Write out, word for word, the part of the book reviews below that begins with the words "Wonderful guide to" and stops after "fills it brilliantly.".

PASSAGE
Segment Open

A highly informative and entertaining history of the city 5
Books about Paris are so numerous - ranging from the dryly academic to pap designed for a teleseries - that another needs to stand out to justify itself. Colin Jones' fascinating Biography of a City does just that. It begins with Paris under the Roman empire and ends with an optimistic view of the city in the 21st century. Throughout, Jones never lets great learning make for heavy reading. Jones clearly loves Paris but he avoids any temptation to clichéd sentimentality. This helps make his book on Paris probably the best for decades. It has some very original illustrations (though only in monochrome) and is handily portable. Lengthy boxes - on famous monuments such as the Café Procope, Victor Hugo and the Eiffel Tower, or oddities like the Arcades and the Catacombs - break the book entertainingly. Whether you are planning a first visit to Paris or want to delve far more deeply into its history, it is probably the best book around on the subject.

Paris: Biography of a City5
Like most people I love to visit Paris and have done so on more than one occasion. At times there is a distinct lack of English at the majority of 'sights' and 'tourist' destinations. I had a desire to learn more beyond the tourist leaflets and booklets I could find. This book is a very readable explanation of the times of Paris from early beginnings. It also contains many illustrations. A must read before you go...or on your return!

Wonderful guide to the city's development, its quirks and its oddities5
There's no shortage of guides to Paris for the English-speaker; there are plenty, too, that stray off the beaten track and take in the less touristed quarters of the city, that cover Belleville and Bercy as well as the Île de la Cité and the Champs-Elysées. However, for the English-speaker who wants a feeling for the city's variety over time as well as space, who wants detail on how the city grew and treasures the quirky details and unvisited suburbs as well as the main boulevards - the sort of detail that's copiously available on London, of course - there's much less. Colin Jones's history, then, fills a need, and fills it brilliantly.

Segment Closed

(Stored dataset items)
Segment Open

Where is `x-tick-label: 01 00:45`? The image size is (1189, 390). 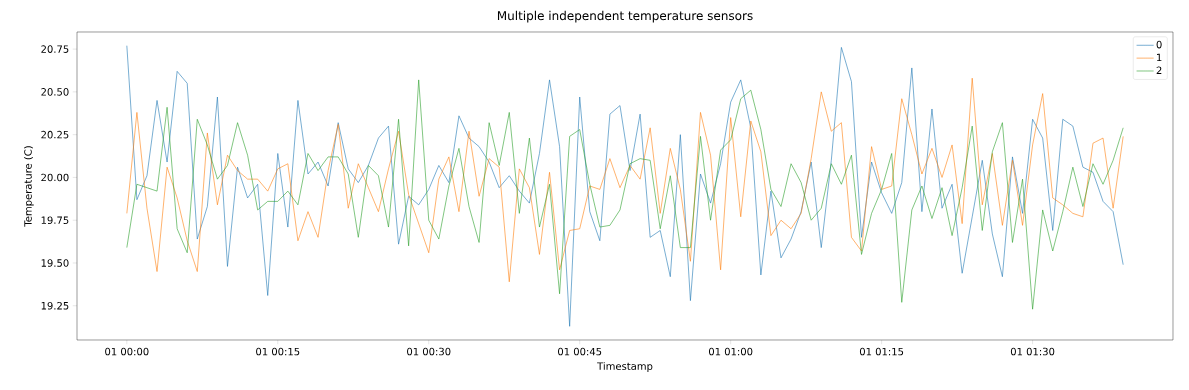
x-tick-label: 01 00:45 is located at coordinates (580, 352).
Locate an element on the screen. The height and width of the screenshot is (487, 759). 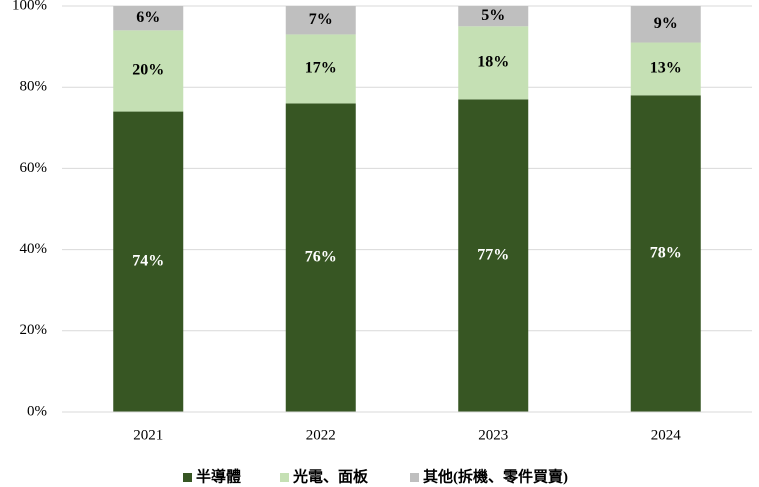
data-label: 17% is located at coordinates (321, 68).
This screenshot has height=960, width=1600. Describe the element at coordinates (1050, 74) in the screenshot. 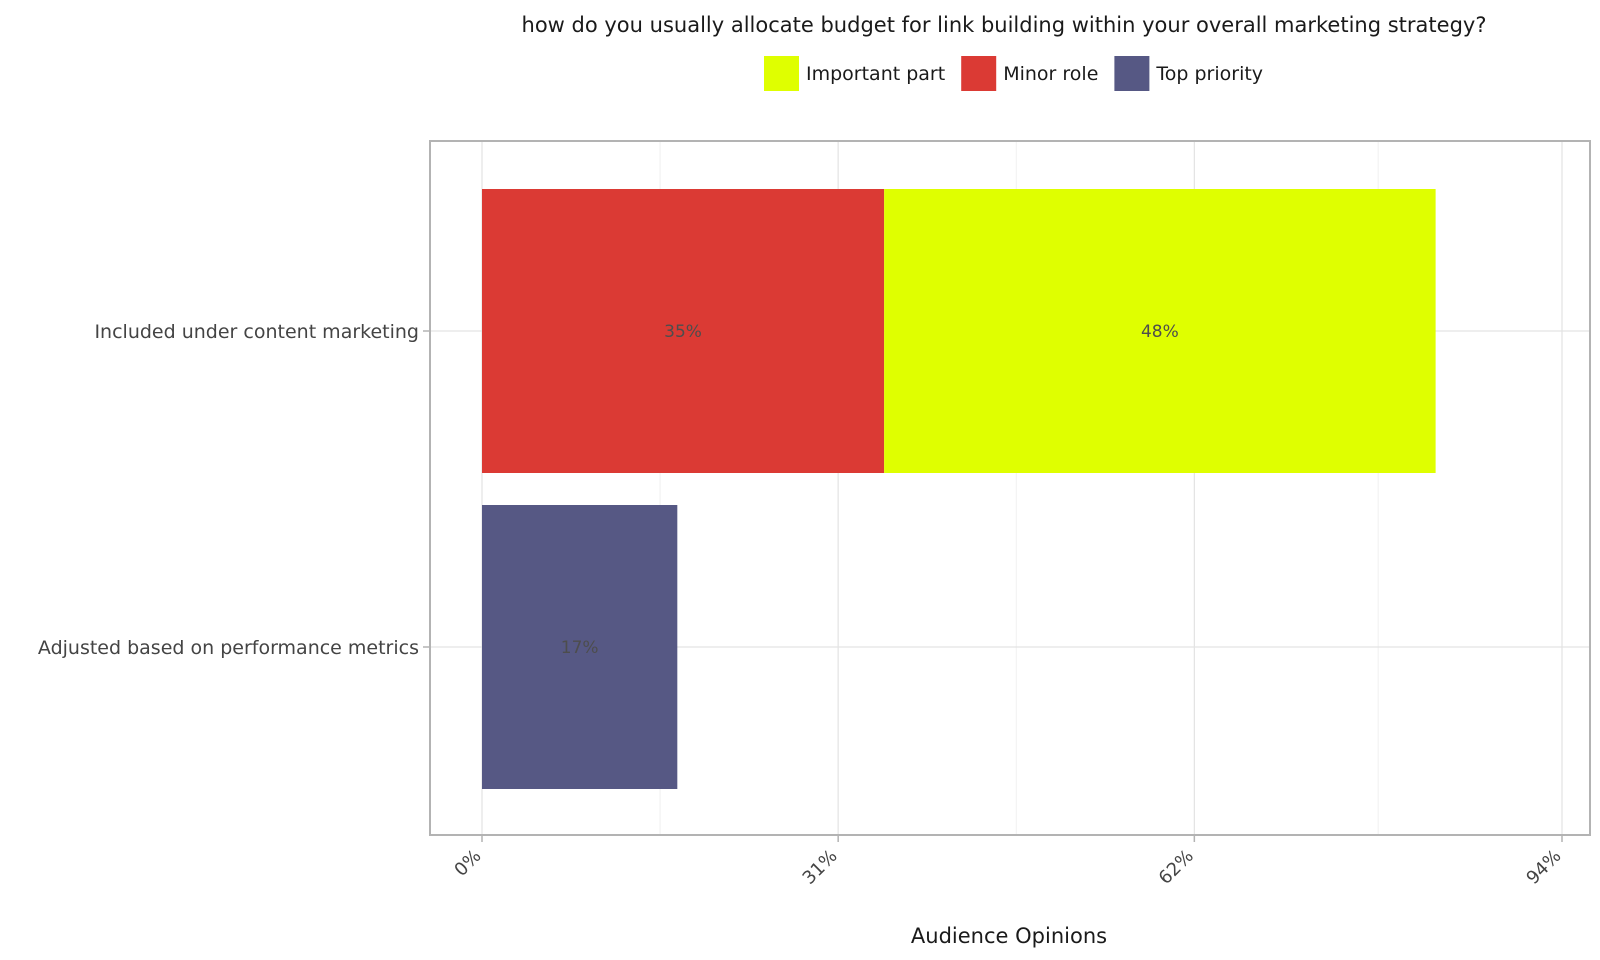

I see `legend-label: Minor role` at that location.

Segment Closed

TASK SOLUTION
Wonderful guide to the city's development, its quirks and its oddities5
There's no shortage of guides to Paris for the English-speaker; there are plenty, too, that stray off the beaten track and take in the less touristed quarters of the city, that cover Belleville and Bercy as well as the Île de la Cité and the Champs-Elysées. However, for the English-speaker who wants a feeling for the city's variety over time as well as space, who wants detail on how the city grew and treasures the quirky details and unvisited suburbs as well as the main boulevards - the sort of detail that's copiously available on London, of course - there's much less. Colin Jones's history, then, fills a need, and fills it brilliantly.